• **Exercise materials**
== == ==

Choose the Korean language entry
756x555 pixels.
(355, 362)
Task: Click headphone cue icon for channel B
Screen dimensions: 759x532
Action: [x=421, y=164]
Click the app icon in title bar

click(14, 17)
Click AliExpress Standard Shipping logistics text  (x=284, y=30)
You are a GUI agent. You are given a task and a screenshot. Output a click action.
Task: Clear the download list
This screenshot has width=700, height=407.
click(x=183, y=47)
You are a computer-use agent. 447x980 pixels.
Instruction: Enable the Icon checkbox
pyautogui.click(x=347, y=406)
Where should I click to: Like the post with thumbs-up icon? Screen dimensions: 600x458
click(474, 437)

== == ==

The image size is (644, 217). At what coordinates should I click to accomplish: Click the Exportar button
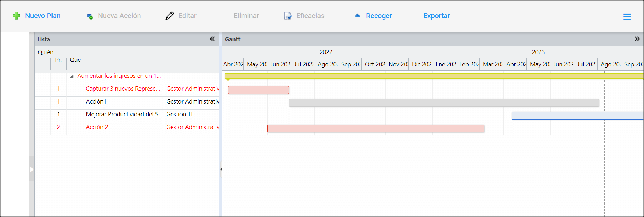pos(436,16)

== == ==

• **Work instructions**
Show each line of the material above where "agent" occurs.

• **Result of this exercise**
You are a GUI agent. You are given a task and a screenshot. Output a click action.
You are a computer-use agent. 447x980 pixels.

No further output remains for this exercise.